Habemus presidente costeño

Muchos años tocó esperar para ver a un costeño cruzarse la banda presidencial, aunque como no hay cuña que más apriete que la del mismo palo, fue un senador izquierdoso, quien quiso dañarnos la fiesta, intentando demostrar que él sabía de mejor fuente dónde había nacido Gustavo Petro y podía contradecir hasta los propios padres del ahora presidente electo.

Todo ello tenía el único propósito de que el voto costeño no fuera mayoritariamente petrista, porque el odio y los rencores pudieron más que la sensatez y la coherencia ideológica. Pero la costa en general, Caribe y Pacifica, votó esta vez como tenía que votar, es que es en nuestras regiones donde más hemos sentido el peso de la corrupción (endógena y exógena), yo no creo que haya incidido tanto el hecho de que Petro naciera en Ciénaga de Oro, Córdoba y no en Zipaquirá, Cundinamarca, como aseguraba el detractor, pero en cambio sí creo que definitivamente al pueblo no se le puede engañar toda una vida, y ya era justo despertar.

Buena parte de los medios masivos de comunicación nacionales nos han inculcado durante años que los mejores gobernantes son aquellos que salen con buenos números en las encuestas, al terminar sus mandatos. En esta oportunidad electoral, la mayor parte de los candidatos habían sido alcaldes de ciudades y las mediciones mentirosas y sesgadas siempre valoraron a Gustavo Petro como un alcalde mal calificado.

Esta vez los habitantes de la capital del país tuvieron la oportunidad de calificar directamente a quien fue su alcalde, tres veces en las urnas y en todas salió victorioso, pero lo más importante, en cada nueva elección superaba la votación anterior. (Consulta 887.567 votos, primera vuelta 1.769.671 votos y en la segunda vuelta 2.253.997 votos) ningún candidato en la historia de Colombia había superado los dos millones de votos en una sola ciudad.

¿Cuál creen ustedes que sea la razón para los electores de una ciudad que ya fue gobernada por una persona, de la que se afirma fue mal gobernante, ahora voten tan abrumadoramente por él para que gobierne a todo un país?
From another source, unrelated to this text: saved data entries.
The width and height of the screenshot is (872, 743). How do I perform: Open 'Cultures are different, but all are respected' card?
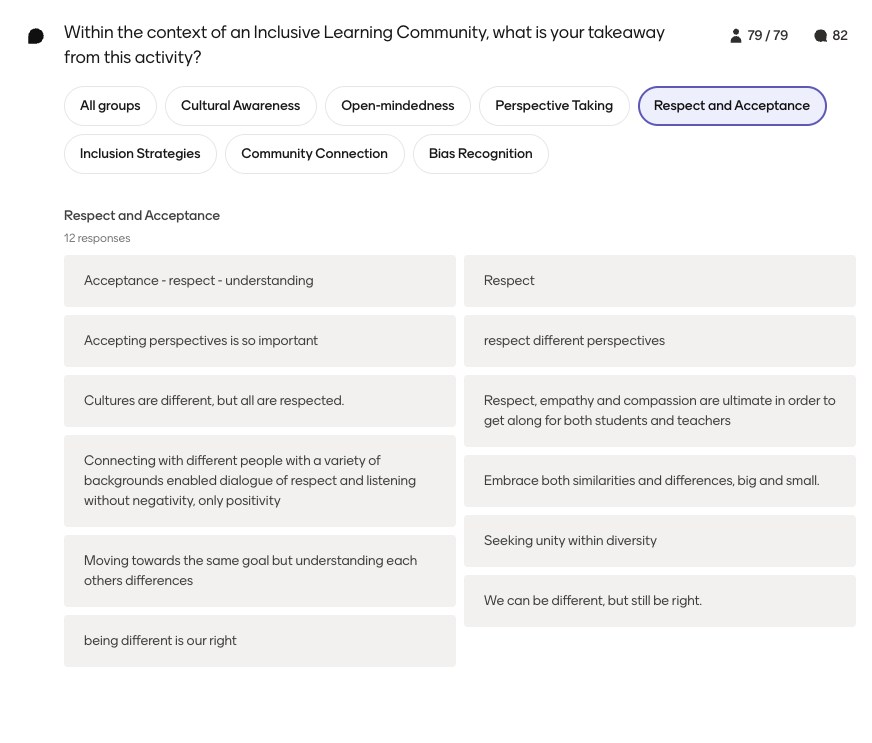tap(260, 401)
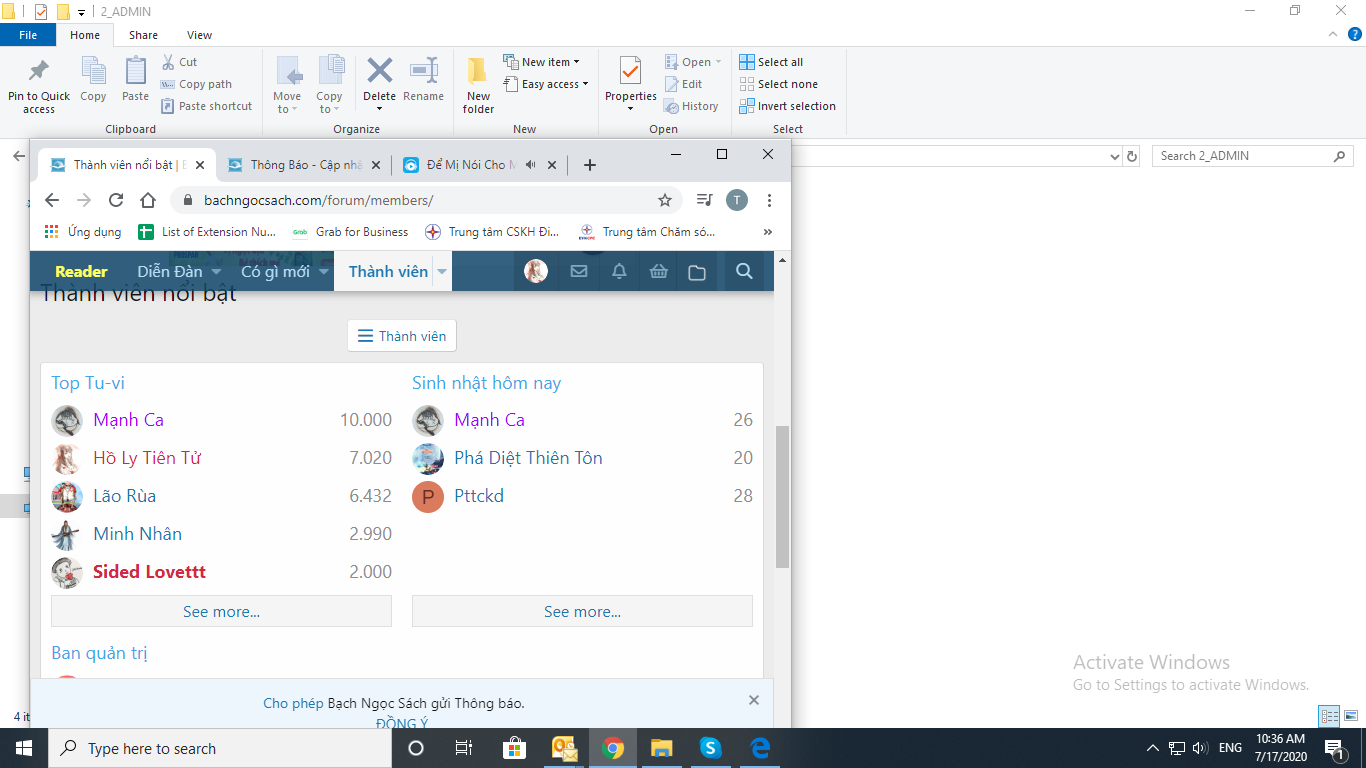Click Select all in the Explorer ribbon
The image size is (1366, 768).
(771, 62)
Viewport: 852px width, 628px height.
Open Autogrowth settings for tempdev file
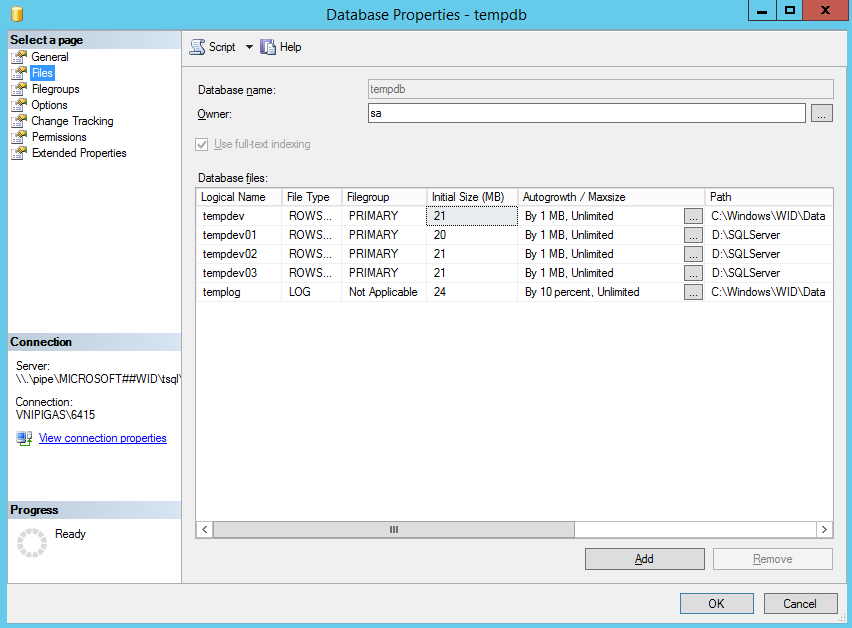click(x=693, y=214)
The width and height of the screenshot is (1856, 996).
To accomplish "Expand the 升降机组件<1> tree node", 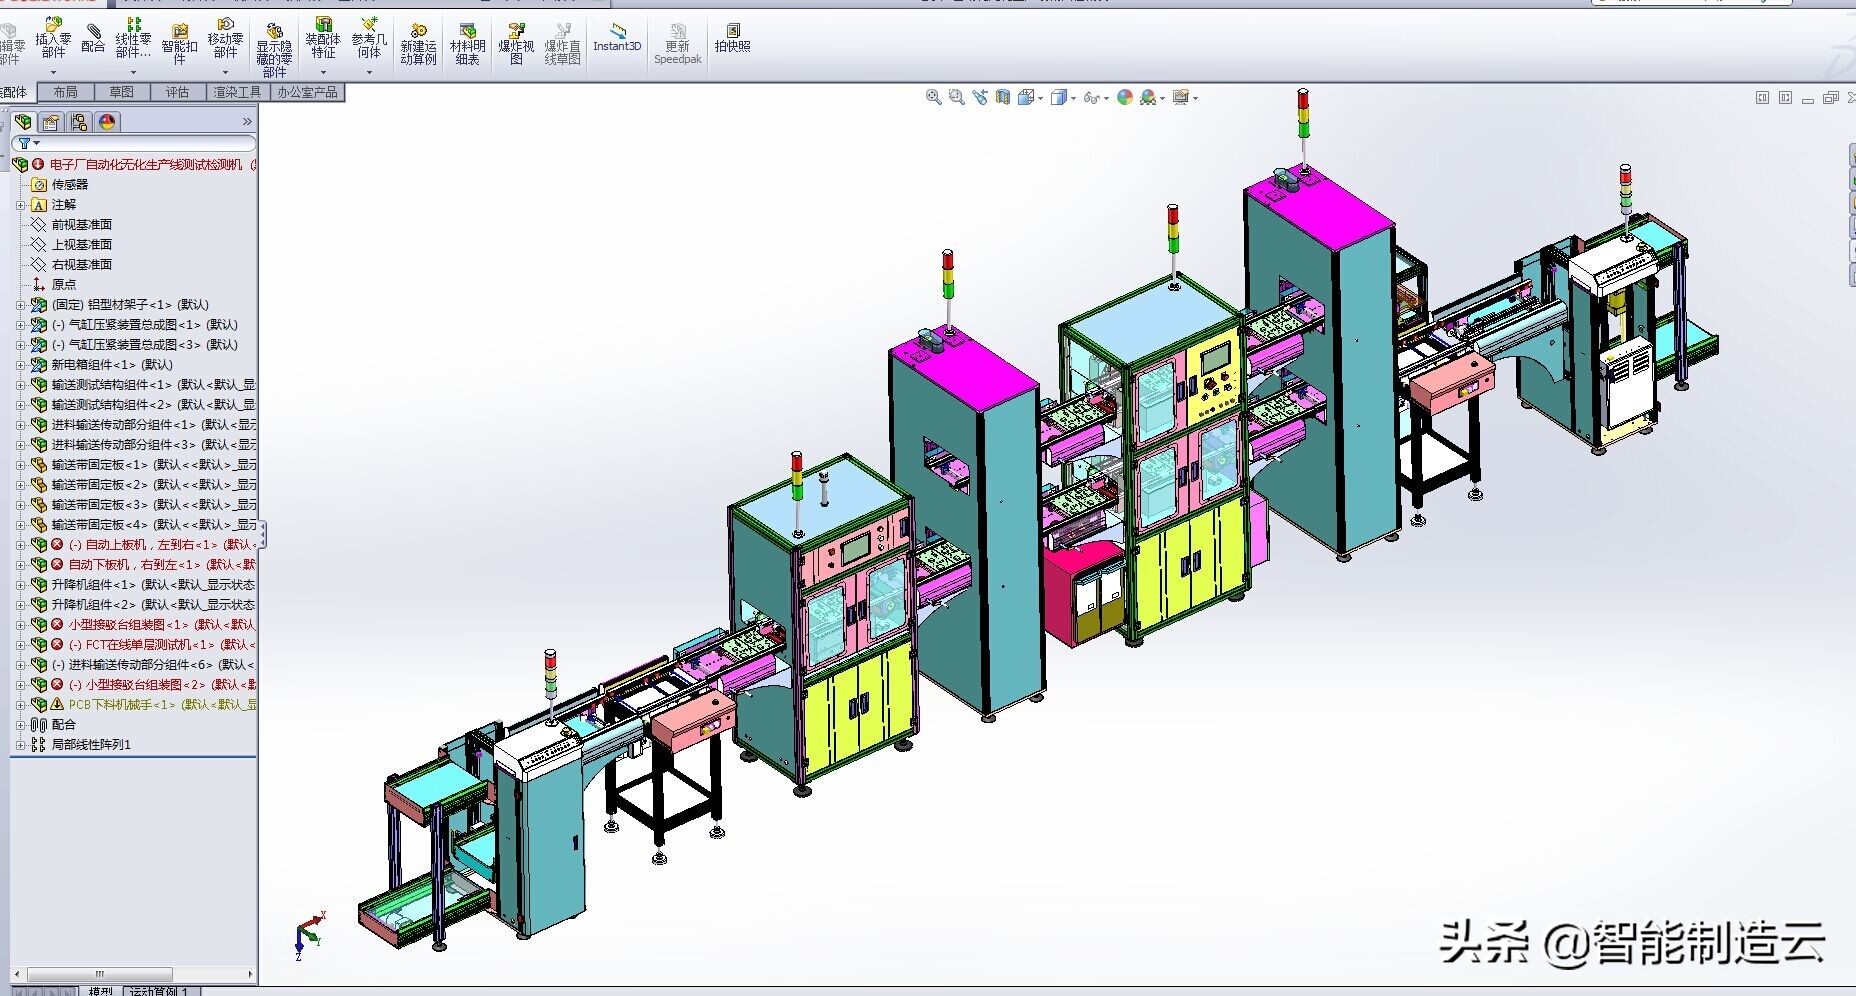I will 20,585.
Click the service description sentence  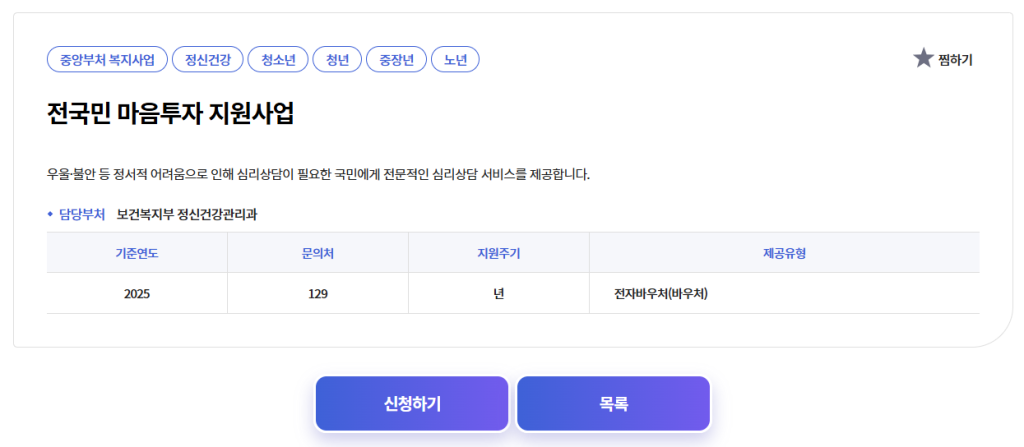[x=318, y=175]
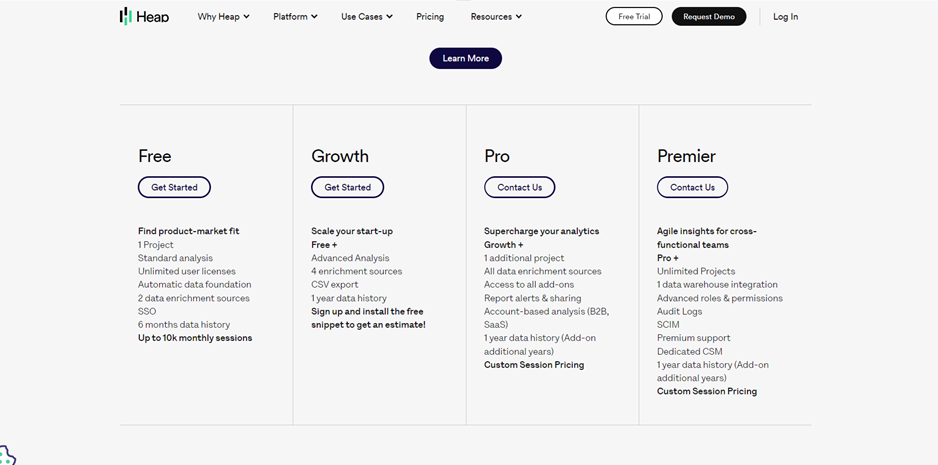Open the Log In link
The height and width of the screenshot is (465, 938).
785,17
Esa es la pregunta del millón de dólares.

Tiene la izquierda, los alternativos y el progresismo la oportunidad histórica de demostrar que las castas y élites que nos han gobernado toda una vida, lo han hecho mal y que todo ese tiempo de espera y sacrificio del pueblo valió la pena, porque alguien que piensa diferente se preparó toda una vida para gobernar mejor a este país, y el pueblo le dio la oportunidad.

Nada será fácil, habrá muchas zancadillas y palos en la rueda de todo tipo, pero los que tenemos esperanzas no podemos dejar solo al hombre, debemos ayudarle a cambiar el sistema que nos llevó casi a un estado fallido. No esperemos que en cuatro años haga milagros, solo que abra el camino para que otros por la misma línea nos mantengan viva la ilusión de que hay otra Colombia posible.

Colofón: Tenemos el plato del cambio servido, levanten la mano en el Cesar, La Guajira y en general en nuestra querida región Caribe quienes se atreven a ponerle el cascabel al gato, quienes vamos a enfrentar a los clanes, a derrotarlos y a cambiar las terribles mañas y costumbres corruptas con las que nos han gobernado y casi esclavizado. Ya Petro abrió el camino, transitémoslo.